Wierd Thoughts by Me! (Alex Christensen)

Careful-- my thoughts can sometimes be a little deep! (Ha ha-- like a swimming pool.) Don't be offended by any of them. I know some of them are really dumb and some don't make sense to you.

1. "Support your local firefighters" -- are they suggesting arson?

2. Don't hide in a monkeys arm-pit -- It may be hot and stinky!

3. If you're asked to be a speaker in church are they going to plug you into the organ?

4. "Support your local peace officers" -- are they suggesting crime?

5. I'd hate to know how many people a dvd player has been out with.

5.5. Since cd players are so common shouldn't they be called something different because of their reputation?

6. A hospital motto: "Caring For the Future" -- If I were them I would be caring for our patients. If they are caring for the future when are gas prices going to go down?

7. Aim brand toothpaste -- I could die waiting for them to say fire. (Aim; but when do you fire?)

8. On a box of cereal: "Heart Healthy Weight Loss". I don't think my heart has any weight to lose.

9. You say you miss him? That's good if you're the bad aim.

10. Rotten people are like twisted lumber: they make all of the others go like them.
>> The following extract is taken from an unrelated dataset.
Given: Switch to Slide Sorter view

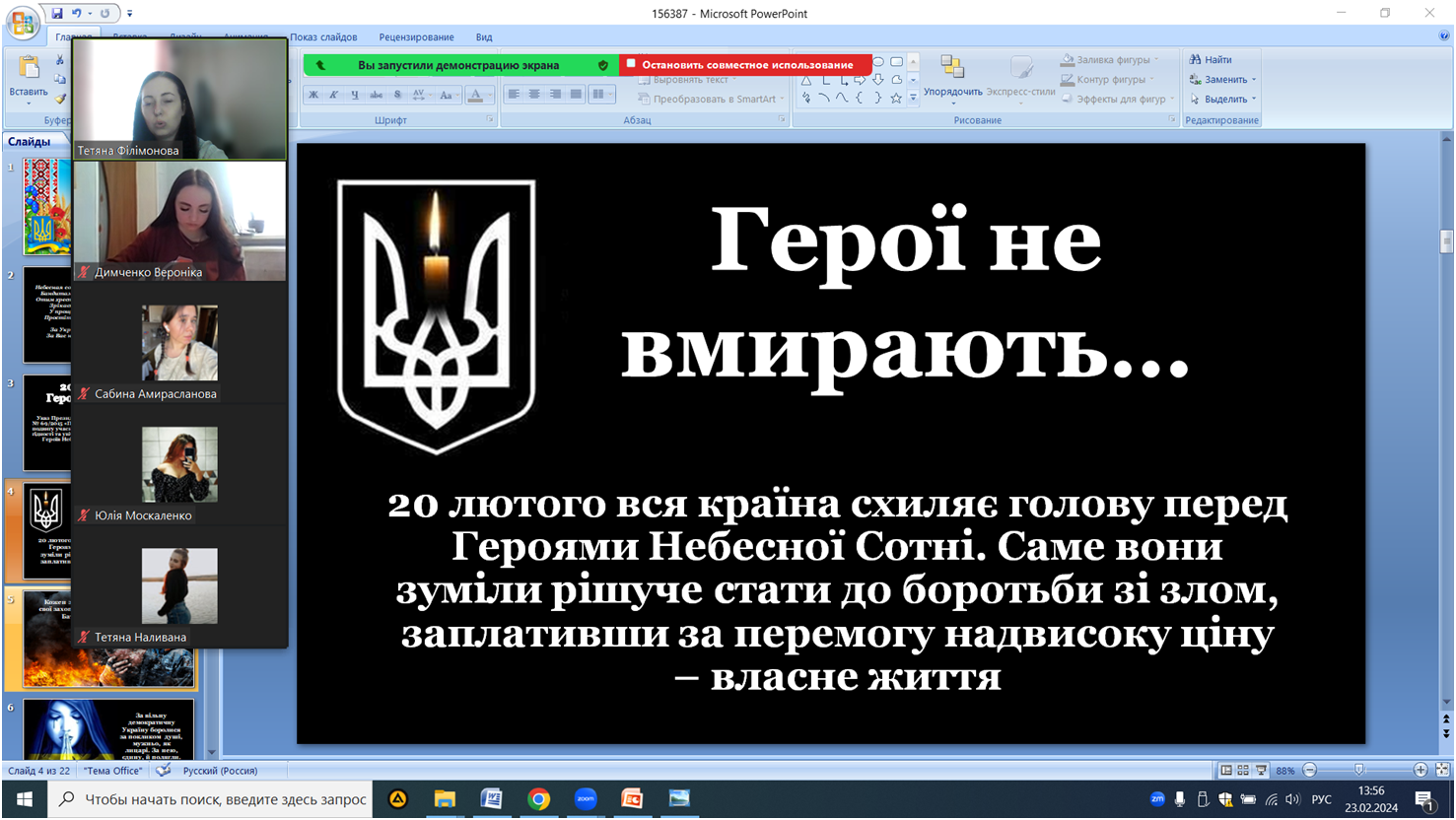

11. There's another side to the lumber analogy too: There's crooked people, twisted people, and knotty/naughty people, but the straight people are the hardest to find.

12. Mission: Change the second "i" to "s" and add a space before= miss son.

13. On a pizza box: "Cooking Instructions: Cook before eating" -- Bummer, I thought I would take a bite out of it frozen and uncooked. How dumb do they become?

14. "Immunize by 2" -- Do they mean my friend's computer? If so I think it's too late.

15. College -- Is that what happens before you jump off a cliff? (call "ledge")

16. "Support your local schools" -- Does the government not already take enough?

17. Poor-- When another person has less money than you.

18. Rich-- When another person has more money than you.

19. There are toothbrushes, hairbrushes, dogbrushes etc... what kind of a brush does bigfoot use?

20. Employee pay raise: 99% goverment and 1% employee.

21. When someone shouts: "On Belay" does it mean you're now alive or high on some medication called belay? [belay is a climber term meaning lifeline]

22. Market crash -- when did stores ever fly?

23. Table -- Is that more closely related to Tae Bo or Cable?

24. Masking tape -- Does it really "hide" anything?

25. Is a year a "y-shaped" ear?

26. Chemistry=brain+trouble-easy+time/my_attention (equation)

27. Hunger -- Is that what happens when your "honey" growls? (hun-grr)

28. If you have 88 contacts in your address book does that mean you see 43 times better than someone with 2?

(Don't worry-- I won't quit my day job!)

29. (I didn't think this one up but it's great!): Support the [county name] Search and Rescue: GET LOST!